The movie WarGames helped introduce the DEFCON system to the public back in 1983 (including a 14-year-old future bank strategist who took his first date to the movie, perhaps explaining why it remains memorable). DEFCON—or defense readiness condition—reflects U.S. military preparedness for war on a rising scale of severity. DEFCON 1 indicates the highest military alert status, as in a state of war. DEFCON 5, meanwhile, signals the lowest threat level, or the degree of readiness during peacetime. For perspective, the DEFCON level reached 2 during the Cuban Missile Crisis in 1962. Today, it sits at 5.
Over time, DEFCON has seeped into the public lexicon where it’s been used to talk about threats that have nothing to do with defense. We thought about it within the current landscape of financial risk, where there are troubling medium- and longer-term trends, including fundamental changes to regulatory regimes.
Now to be clear, this is not a dire announcement, but the current level also doesn’t indicate “a world at peace.” We have moved to DEFCON 4 from 5. Let’s review.
Bank Risk on the Rise
Start with bank performance. We’re almost halfway through 2018 and banks have underperformed in several areas. Bank stocks have traded sideways. What’s more, many had expected loan growth to drive better performance. But for domestic banks, loan balances have risen just $67 billion this year from a starting balance of $8.5 trillion, according to the Federal Reserve’s H.8 report. This equates to 0.80 percent growth, weak by almost anyone’s definition. Slowing loan growth may concern bank shareholders, but should it raise alarms from a risk perspective? Well, maybe, when we examine why it’s happening and what it could trigger.
Digging into 2018 data shows that consumer loans have fallen by $18 billion, representing a 1.3 percent hit to domestic bank balance sheets. Those numbers have declined as senior loan officers continue to tighten consumer lending standards. Commercial and industrial loans, meanwhile, have picked up the slack, increasing by $56 billion over the same span (marginal sectors make up the balance).
This constitutes a problem for investors. Consumer and credit-card loans generate 9.11 percent yields, while commercial and industrial loans yield just 4.36 percent. Collectively, all bank loans generate 4.98 percent yields, according to SNL Financial, a number that will decline as more industrial loans replace consumer loans. And as consumer, auto and credit-card loan terms remain tight, margin compression—which many managers told investors would fade this year—will persist. To mollify investors, it’s easy to imagine loan officers loosening lending standards on consumer loans to offset this compression. Consequently, we’ve begun to see an uptick in delinquencies (see credit card and auto loans, in particular).
Interest Rates Spell Trouble
The next piece of our DEFCON shift involves interest-rate volatility.
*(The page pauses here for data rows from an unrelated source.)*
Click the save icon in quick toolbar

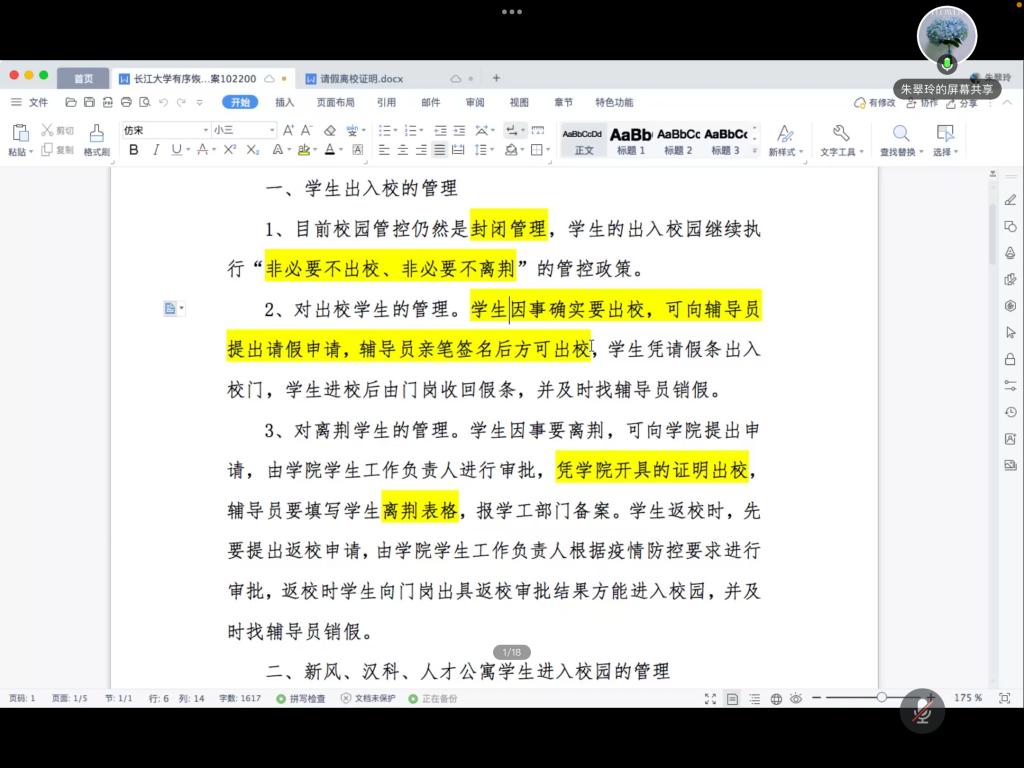[x=89, y=102]
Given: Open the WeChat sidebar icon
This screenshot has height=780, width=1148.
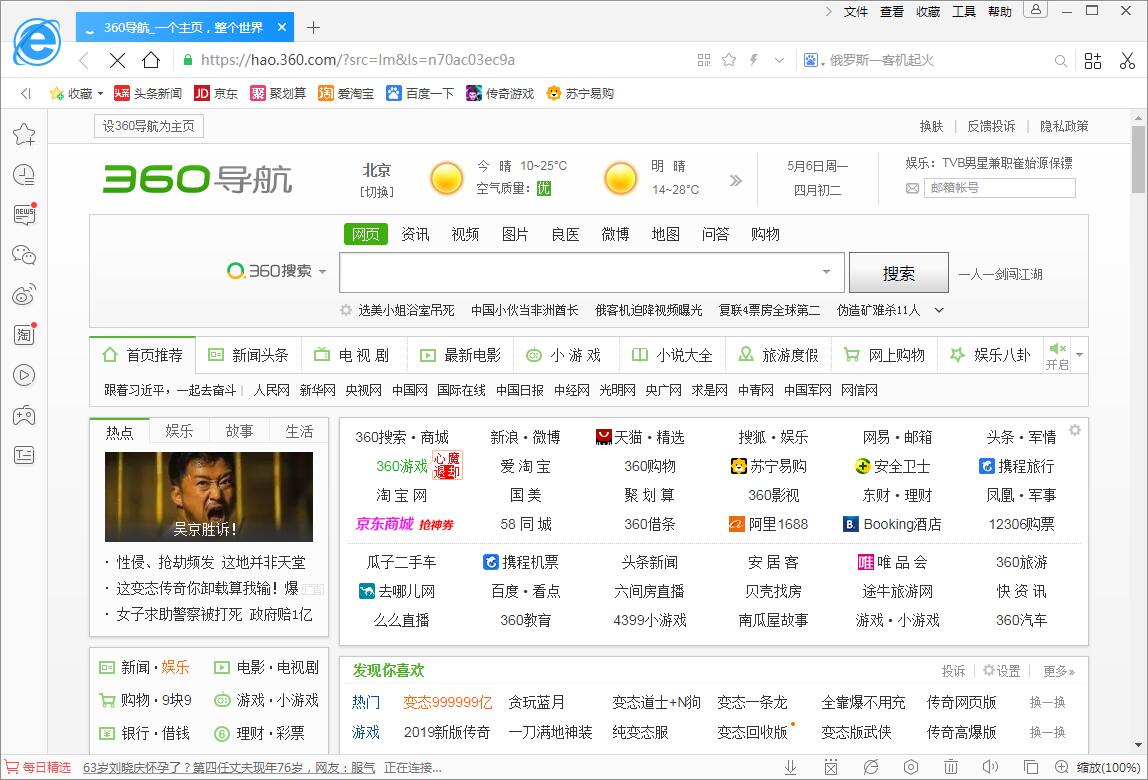Looking at the screenshot, I should click(x=24, y=255).
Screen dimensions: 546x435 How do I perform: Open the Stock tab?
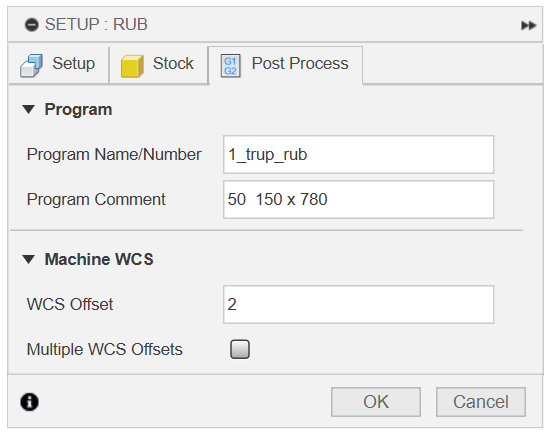pos(158,65)
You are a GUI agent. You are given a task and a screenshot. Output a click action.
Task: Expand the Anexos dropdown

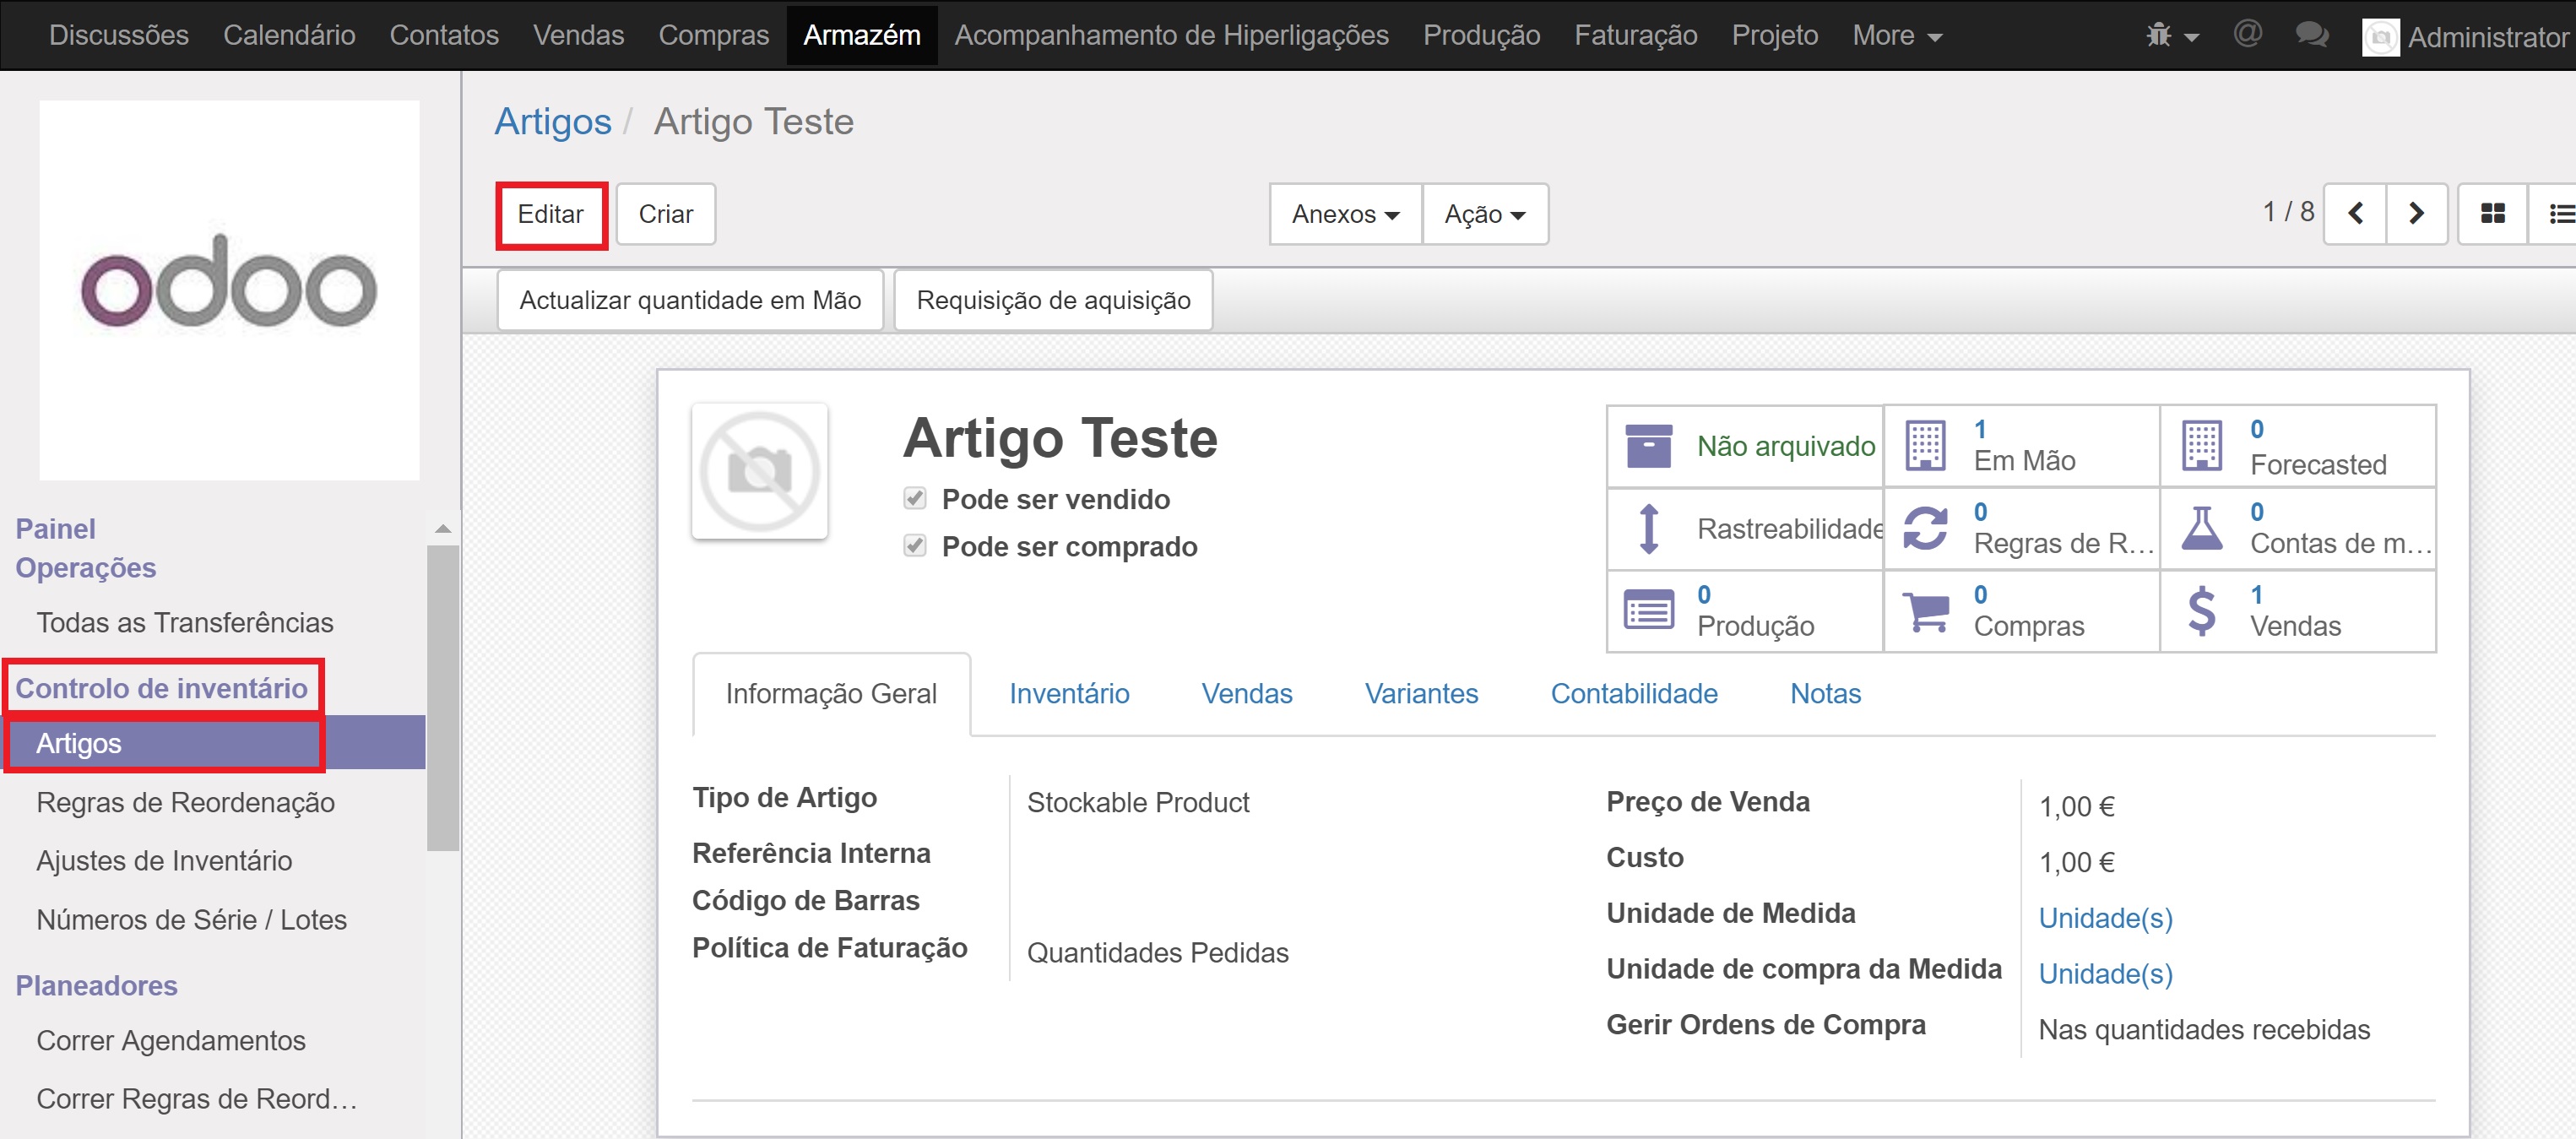click(1344, 214)
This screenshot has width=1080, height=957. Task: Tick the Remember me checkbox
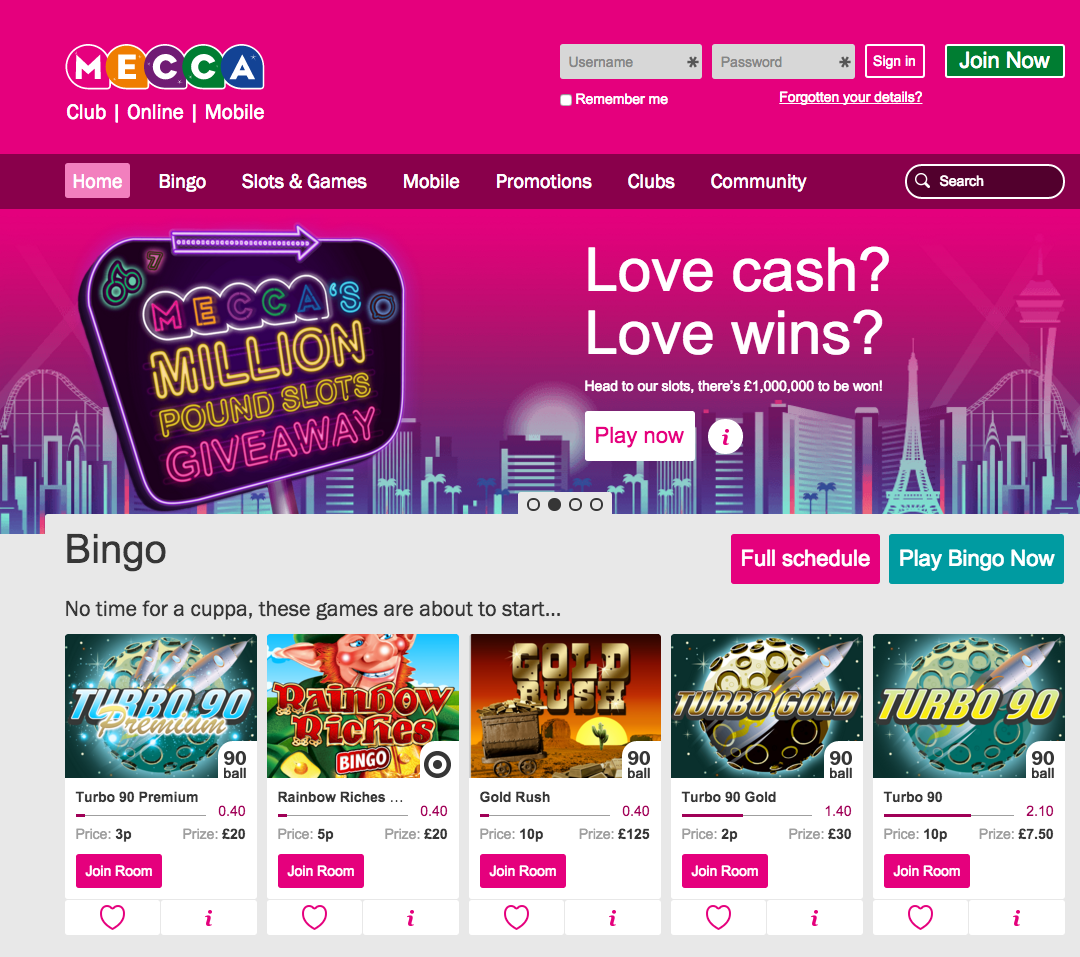coord(565,100)
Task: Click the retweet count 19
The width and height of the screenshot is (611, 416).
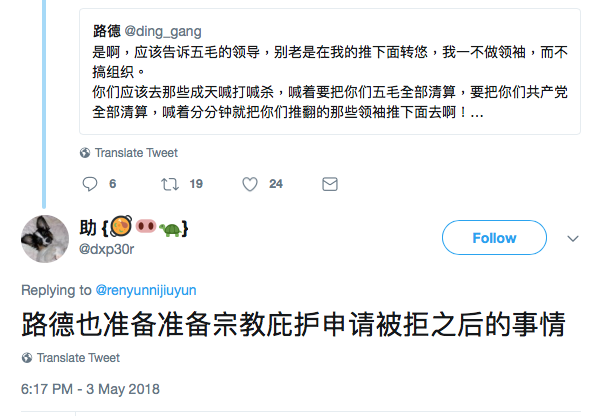Action: click(x=196, y=184)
The specter of interest rate risk and convexity risk continues to be of significant concern for banks that have become very used to low deposit betas and accommodative Fed policy. The OCC’s Semiannual Risk Perspective identifies among its key risks that multiple “rate increases could negatively affect credit affordability, performance, and asset valuations and influence refinancing risk, underwriting behavior, and credit terms.” This sentiment will sound familiar to those who have followed our most recent public missives on the subject, including on an article we wrote in May 2018.
Rate levels aren’t necessarily the biggest concern. But the possibility that we’ll sit closer to 2.75 percent on the 2-year if the 10-year hovers closer to 3 percent augurs poorly for many fixed-income managers, including bank managers. Interest-rate volatility has increased more over the past 18 months than in the prior two years. That dynamic seems unlikely to revert, particularly if global pressures continue.
Heightened volatility alone may not spook markets, but the risk of unmet expectations and unexpected consequences may. Bank analysts debate daily the rate at which funding costs increase versus the absolute level of short-term rates change (or long-term rates). But this is simple. Bank funding (including deposits, borrowings and debt) in 2017 increased almost five times as much as it did over the previous two years thanks to a flatter curve and a more rapidly rising absolute level of rates.
It’s worth noting that if institutions that consider themselves “asset sensitive” aren’t vastly outperforming, perhaps we should reevaluate the premise of asset sensitivity. The underlying hope that deposit rates would remain tethered while asset yields rose has not come to fruition. And it doesn’t seem likely to in the near term, given the paucity of lending growth in lower credit opportunities. There may be plenty of capital to protect against legacy loan books, but boards, regulators and management teams show no interest in increasing allocations to weaker credits.
Regulatory Change is Substantial – and Unpredictable
This brings us next to the regulatory changes that we expected to be front and center from the first minute we saw the Treasury report last June. In the past 100 days, we’ve seen some fairly dramatic regulatory change, highlighted by Idaho Sen. Mike Crapo’s bank-reform bill. While we didn’t expect the bill to pass exactly as written, as expressed in an earlier post, we stand by the conclusions we reached: the new rules should let banks adjust their risk-taking appetite, which will likely spark changes in the space, particularly related to SIFI thresholds and leverage ratios.
Other regulatory proposals address stress buffer requirements, leverage ratios, auto lending guidance, CECL, reforming CRA and Orderly Liquidation Authority. All told, the full impact of regulatory change will likely be as substantial as it is unpredictable.
This combination of dynamics—weak lending growth; more delinquencies on existing loans; a challenging curve environment; the potential credit impact of rising rates; disappointing 2018 returns and a daunting regulatory wave—moves us to conclude that risks are rising. We’re now at DEFCON 4, and appear likely to slip to DEFCON 3 over the near term. In a world not at peace, a very cautious and planned approach is the way to go.